◆ Goal: Change "thumbnail" to "preview image" in the listing, starting with the line that contains "At what coordinates should I click to accomplish: Select the" and going on through the line that contains "[x=103, y=52]". Give back only those lines, with nothing else altered.

◆ Raw data:
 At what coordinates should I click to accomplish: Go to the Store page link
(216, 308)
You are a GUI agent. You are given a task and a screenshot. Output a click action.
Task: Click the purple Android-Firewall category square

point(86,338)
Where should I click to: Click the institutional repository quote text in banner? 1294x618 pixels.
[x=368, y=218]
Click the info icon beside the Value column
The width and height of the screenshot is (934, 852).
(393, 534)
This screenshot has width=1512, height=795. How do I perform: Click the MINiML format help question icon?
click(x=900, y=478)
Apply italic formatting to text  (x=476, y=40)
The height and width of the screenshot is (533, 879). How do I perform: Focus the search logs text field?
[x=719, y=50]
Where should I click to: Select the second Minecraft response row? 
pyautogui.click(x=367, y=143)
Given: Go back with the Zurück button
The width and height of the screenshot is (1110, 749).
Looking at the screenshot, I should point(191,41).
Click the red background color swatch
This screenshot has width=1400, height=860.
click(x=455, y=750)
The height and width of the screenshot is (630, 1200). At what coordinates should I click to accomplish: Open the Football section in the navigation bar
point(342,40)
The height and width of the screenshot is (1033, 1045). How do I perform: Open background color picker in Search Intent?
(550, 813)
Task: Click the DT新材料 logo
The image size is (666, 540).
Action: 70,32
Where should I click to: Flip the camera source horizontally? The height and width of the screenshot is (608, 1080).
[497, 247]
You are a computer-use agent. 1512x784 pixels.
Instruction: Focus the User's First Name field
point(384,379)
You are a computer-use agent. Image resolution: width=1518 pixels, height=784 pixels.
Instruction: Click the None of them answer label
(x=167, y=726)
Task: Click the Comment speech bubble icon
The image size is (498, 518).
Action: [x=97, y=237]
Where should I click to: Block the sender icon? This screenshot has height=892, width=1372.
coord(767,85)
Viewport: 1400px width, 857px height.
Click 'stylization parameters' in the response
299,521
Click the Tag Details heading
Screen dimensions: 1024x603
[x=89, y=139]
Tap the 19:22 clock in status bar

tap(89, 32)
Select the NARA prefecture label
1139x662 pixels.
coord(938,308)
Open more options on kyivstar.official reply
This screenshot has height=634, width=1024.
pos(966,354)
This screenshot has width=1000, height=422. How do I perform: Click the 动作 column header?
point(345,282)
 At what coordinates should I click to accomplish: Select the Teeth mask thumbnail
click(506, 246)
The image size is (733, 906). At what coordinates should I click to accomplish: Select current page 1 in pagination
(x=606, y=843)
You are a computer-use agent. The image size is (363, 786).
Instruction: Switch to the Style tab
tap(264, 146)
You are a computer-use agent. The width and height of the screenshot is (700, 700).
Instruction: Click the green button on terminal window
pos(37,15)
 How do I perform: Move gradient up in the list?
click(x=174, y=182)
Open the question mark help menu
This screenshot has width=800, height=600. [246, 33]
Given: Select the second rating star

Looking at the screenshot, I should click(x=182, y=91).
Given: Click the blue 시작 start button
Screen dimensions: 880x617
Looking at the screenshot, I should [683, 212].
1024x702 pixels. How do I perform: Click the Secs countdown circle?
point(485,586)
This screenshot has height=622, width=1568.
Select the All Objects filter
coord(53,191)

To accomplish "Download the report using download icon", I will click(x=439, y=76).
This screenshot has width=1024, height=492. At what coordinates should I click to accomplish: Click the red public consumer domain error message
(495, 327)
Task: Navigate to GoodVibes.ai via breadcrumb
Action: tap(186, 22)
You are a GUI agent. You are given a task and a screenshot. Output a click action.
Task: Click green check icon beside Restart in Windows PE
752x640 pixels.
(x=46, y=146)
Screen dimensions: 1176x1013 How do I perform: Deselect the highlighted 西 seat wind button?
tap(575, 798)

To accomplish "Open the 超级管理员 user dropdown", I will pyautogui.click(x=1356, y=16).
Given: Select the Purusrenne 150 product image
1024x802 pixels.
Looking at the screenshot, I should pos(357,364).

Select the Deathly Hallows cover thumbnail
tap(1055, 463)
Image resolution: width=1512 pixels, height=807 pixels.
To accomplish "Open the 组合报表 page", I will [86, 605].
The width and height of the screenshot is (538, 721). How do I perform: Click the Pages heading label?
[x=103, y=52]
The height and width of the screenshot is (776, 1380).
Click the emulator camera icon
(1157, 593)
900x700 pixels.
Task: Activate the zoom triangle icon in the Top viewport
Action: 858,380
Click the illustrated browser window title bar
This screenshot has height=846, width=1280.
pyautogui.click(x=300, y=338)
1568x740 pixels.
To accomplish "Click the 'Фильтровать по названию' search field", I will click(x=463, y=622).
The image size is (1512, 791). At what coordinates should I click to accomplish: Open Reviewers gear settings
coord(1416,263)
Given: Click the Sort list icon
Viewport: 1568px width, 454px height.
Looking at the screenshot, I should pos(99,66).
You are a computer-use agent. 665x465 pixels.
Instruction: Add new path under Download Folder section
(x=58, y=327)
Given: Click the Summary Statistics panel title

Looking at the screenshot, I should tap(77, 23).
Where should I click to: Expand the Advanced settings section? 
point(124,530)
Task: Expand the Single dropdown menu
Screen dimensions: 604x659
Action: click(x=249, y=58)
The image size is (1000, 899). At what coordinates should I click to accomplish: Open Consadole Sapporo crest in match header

◆ Solution to this task:
 At what coordinates should I click to accomplish: Select the Teeth mask preview image
click(506, 246)
The image size is (733, 906). At what coordinates should I click to accomplish: Select current page 1 in pagination
(x=606, y=843)
You are a computer-use agent. The image size is (363, 786).
Instruction: Switch to the Style tab
tap(264, 146)
You are a computer-use agent. The width and height of the screenshot is (700, 700).
Instruction: Click the green button on terminal window
pos(37,15)
 How do I perform: Move gradient up in the list?
click(x=174, y=182)
Open the question mark help menu
This screenshot has width=800, height=600. [246, 33]
Given: Select the second rating star

Looking at the screenshot, I should click(x=182, y=91).
Given: Click the blue 시작 start button
Screen dimensions: 880x617
Looking at the screenshot, I should [683, 212].
1024x702 pixels. How do I perform: Click the Secs countdown circle?
point(485,586)
This screenshot has height=622, width=1568.
Select the All Objects filter
coord(53,191)

To accomplish "Download the report using download icon", I will click(x=439, y=76).
This screenshot has width=1024, height=492. At what coordinates should I click to accomplish: Click the red public consumer domain error message
(495, 327)
Task: Navigate to GoodVibes.ai via breadcrumb
Action: tap(186, 22)
You are a GUI agent. You are given a task and a screenshot. Output a click action.
Task: Click green check icon beside Restart in Windows PE
752x640 pixels.
(x=46, y=146)
Screen dimensions: 1176x1013 How do I perform: Deselect the highlighted 西 seat wind button?
tap(575, 798)

To accomplish "Open the 超级管理员 user dropdown", I will pyautogui.click(x=1356, y=16).
Given: Select the Purusrenne 150 product image
1024x802 pixels.
Looking at the screenshot, I should pos(357,364).

Select the Deathly Hallows cover preview image
tap(1055, 463)
Image resolution: width=1512 pixels, height=807 pixels.
To accomplish "Open the 组合报表 page", I will [86, 605].
The width and height of the screenshot is (538, 721). How do I perform: Click the Pages heading label?
[x=103, y=52]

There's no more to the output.